▶ **Work task**:
Repeat, line for line, the entries printed below.

▶ **Task data**:

··········

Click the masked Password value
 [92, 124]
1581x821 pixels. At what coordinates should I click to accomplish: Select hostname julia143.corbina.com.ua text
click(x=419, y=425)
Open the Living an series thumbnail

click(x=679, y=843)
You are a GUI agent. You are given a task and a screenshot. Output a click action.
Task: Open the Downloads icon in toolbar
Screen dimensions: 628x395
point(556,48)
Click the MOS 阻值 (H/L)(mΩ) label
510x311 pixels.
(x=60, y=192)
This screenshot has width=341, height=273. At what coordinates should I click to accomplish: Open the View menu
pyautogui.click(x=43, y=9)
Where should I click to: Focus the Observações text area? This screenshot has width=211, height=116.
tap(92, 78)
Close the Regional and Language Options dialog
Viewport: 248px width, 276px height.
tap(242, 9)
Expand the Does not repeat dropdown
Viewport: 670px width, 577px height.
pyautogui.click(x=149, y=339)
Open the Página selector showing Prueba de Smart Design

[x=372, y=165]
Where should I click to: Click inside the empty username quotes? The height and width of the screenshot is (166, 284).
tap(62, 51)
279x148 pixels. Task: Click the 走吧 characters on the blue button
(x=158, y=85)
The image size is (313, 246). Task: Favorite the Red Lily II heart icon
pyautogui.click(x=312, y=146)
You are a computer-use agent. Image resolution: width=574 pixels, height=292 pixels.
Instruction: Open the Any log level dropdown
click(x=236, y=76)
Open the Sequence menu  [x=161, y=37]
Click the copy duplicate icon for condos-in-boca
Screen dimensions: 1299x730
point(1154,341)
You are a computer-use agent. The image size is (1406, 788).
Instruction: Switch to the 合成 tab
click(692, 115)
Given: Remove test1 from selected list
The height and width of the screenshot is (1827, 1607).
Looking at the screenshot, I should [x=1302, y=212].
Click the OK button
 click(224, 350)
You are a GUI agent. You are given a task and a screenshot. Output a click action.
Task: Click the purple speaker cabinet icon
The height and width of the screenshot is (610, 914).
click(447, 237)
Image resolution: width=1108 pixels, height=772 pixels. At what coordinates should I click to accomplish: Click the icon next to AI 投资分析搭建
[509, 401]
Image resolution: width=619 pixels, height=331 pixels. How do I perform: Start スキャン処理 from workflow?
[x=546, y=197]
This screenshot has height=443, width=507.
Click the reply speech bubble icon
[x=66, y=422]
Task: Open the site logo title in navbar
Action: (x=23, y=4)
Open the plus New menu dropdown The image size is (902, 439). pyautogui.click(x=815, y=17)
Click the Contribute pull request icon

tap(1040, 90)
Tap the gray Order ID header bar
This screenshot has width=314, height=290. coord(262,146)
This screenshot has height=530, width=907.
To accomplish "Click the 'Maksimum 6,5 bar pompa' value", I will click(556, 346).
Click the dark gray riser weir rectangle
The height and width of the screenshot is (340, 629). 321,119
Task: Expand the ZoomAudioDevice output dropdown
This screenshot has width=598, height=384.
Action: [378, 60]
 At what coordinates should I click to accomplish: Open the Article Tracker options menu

··········

▶ **Written response**:
Click the masked Password value
 [92, 124]
1581x821 pixels. At what coordinates should I click to accomplish: Select hostname julia143.corbina.com.ua text
click(x=419, y=425)
Open the Living an series thumbnail

click(x=679, y=843)
You are a GUI agent. You are given a task and a screenshot. Output a click action.
Task: Open the Downloads icon in toolbar
Screen dimensions: 628x395
point(556,48)
Click the MOS 阻值 (H/L)(mΩ) label
510x311 pixels.
(x=60, y=192)
This screenshot has width=341, height=273. At what coordinates should I click to accomplish: Open the View menu
pyautogui.click(x=43, y=9)
Where should I click to: Focus the Observações text area? This screenshot has width=211, height=116.
tap(92, 78)
Close the Regional and Language Options dialog
Viewport: 248px width, 276px height.
tap(242, 9)
Expand the Does not repeat dropdown
Viewport: 670px width, 577px height.
pyautogui.click(x=149, y=339)
Open the Página selector showing Prueba de Smart Design

[x=372, y=165]
Where should I click to: Click inside the empty username quotes? The height and width of the screenshot is (166, 284).
tap(62, 51)
279x148 pixels. Task: Click the 走吧 characters on the blue button
(x=158, y=85)
The image size is (313, 246). Task: Favorite the Red Lily II heart icon
pyautogui.click(x=312, y=146)
You are a computer-use agent. Image resolution: width=574 pixels, height=292 pixels.
Instruction: Open the Any log level dropdown
click(x=236, y=76)
Open the Sequence menu  [x=161, y=37]
Click the copy duplicate icon for condos-in-boca
Screen dimensions: 1299x730
point(1154,341)
You are a computer-use agent. The image size is (1406, 788).
Instruction: Switch to the 合成 tab
click(692, 115)
Given: Remove test1 from selected list
The height and width of the screenshot is (1827, 1607).
Looking at the screenshot, I should [x=1302, y=212].
Click the OK button
 click(224, 350)
You are a GUI agent. You are given a task and a screenshot. Output a click action.
Task: Click the purple speaker cabinet icon
The height and width of the screenshot is (610, 914).
click(447, 237)
Image resolution: width=1108 pixels, height=772 pixels. At what coordinates should I click to accomplish: Click the icon next to AI 投资分析搭建
[509, 401]
Image resolution: width=619 pixels, height=331 pixels. How do I perform: Start スキャン処理 from workflow?
[x=546, y=197]
This screenshot has height=443, width=507.
Click the reply speech bubble icon
[x=66, y=422]
Task: Open the site logo title in navbar
Action: (x=23, y=4)
Open the plus New menu dropdown The image size is (902, 439). pyautogui.click(x=815, y=17)
Click the Contribute pull request icon

tap(1040, 90)
Tap the gray Order ID header bar
This screenshot has width=314, height=290. coord(262,146)
This screenshot has height=530, width=907.
To accomplish "Click the 'Maksimum 6,5 bar pompa' value", I will click(556, 346).
Click the dark gray riser weir rectangle
The height and width of the screenshot is (340, 629). 321,119
Task: Expand the ZoomAudioDevice output dropdown
This screenshot has width=598, height=384.
Action: [378, 60]
 At what coordinates should I click to accomplish: Open the Article Tracker options menu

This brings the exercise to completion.